Context: I have no formal background in digital signal processing, but I can learn what I need (faster if I'm pointed to a source).

Digital Signal Processing is fairly math heavy and it really helps to have some idea about the theoretical foundations. A good starter could be:

https://ccrma.stanford.edu/~jos/filters/

Answer 2

Following up the suggestion to use so-called shelving filters by Hilmar (thanks!), with the biquad_cookbook module that endolith linked (thanks!). The package (written in 2013) runs with (conda) python 3.8.10 out of the box.

Mini example:

import numpy as np
import scipy
import biquad_cookbook # need the file in the working directory

precompensated_signals = []
precompensated_and_filtered_signals = []
for g in [3, 6, 9, 12]:
    shelf_b, shelf_a = biquad_cookbook.shelf(Wn=1/time_constant/(2*np.pi*sample_rate/2), 
        dBgain=g, S=1, btype='high', ftype='half', analog=False, output='ba')
    precompensated_signals.append(scipy.signal.lfilter(shelf_b, shelf_a, signal))
    precompensated_and_filtered_signals.append(scipy.signal.lfilter(lpf_b, lpf_a, 
        scipy.signal.lfilter(shelf_b, shelf_a, signal)))

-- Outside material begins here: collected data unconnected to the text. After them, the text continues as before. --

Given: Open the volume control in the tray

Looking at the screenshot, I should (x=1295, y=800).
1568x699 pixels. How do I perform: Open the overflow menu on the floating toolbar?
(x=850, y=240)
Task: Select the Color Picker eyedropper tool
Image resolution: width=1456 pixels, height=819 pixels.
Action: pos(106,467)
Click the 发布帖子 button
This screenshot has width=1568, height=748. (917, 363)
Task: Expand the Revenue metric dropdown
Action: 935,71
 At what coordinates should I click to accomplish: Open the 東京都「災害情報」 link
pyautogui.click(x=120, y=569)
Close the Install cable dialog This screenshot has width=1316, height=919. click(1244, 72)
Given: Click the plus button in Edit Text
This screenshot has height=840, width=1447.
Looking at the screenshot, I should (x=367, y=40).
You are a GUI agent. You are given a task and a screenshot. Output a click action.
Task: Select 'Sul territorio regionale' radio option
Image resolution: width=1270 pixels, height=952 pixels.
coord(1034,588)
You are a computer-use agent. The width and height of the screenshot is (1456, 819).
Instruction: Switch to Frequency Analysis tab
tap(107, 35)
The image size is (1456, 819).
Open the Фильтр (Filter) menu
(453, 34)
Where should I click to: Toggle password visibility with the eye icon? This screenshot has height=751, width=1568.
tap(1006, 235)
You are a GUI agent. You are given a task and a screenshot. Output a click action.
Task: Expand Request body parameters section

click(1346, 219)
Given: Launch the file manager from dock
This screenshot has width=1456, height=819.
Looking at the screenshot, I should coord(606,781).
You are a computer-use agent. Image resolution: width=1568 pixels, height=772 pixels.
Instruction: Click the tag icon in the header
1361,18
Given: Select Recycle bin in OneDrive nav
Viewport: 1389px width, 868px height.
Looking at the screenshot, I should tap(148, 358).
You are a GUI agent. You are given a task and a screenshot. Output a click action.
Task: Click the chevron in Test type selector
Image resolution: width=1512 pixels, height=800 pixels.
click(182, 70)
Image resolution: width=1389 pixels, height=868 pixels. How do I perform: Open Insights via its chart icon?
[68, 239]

where lpf_a and lpf_b are defined as in the question, to yield the smooth, finite, albeit slightly oscillating precompensated signals (precompensated_signals; note that we applied the shelf filter in the forward direction - the filter is directly the precompensating filter):

Taking these through the original low-pass filter (precompensated_and_filtered_signals modelled as the first order butterworth filter from the question) yields the following signals:

So, this is a partial solution. For example, at 12 dB gain, the signal reaches the desired amplitude in roughly tenth of the time compared with the non-precompensated signal. The tradeoff is that the amplitude will overshoot due to the ripple in the precompensated signal (created by the filter).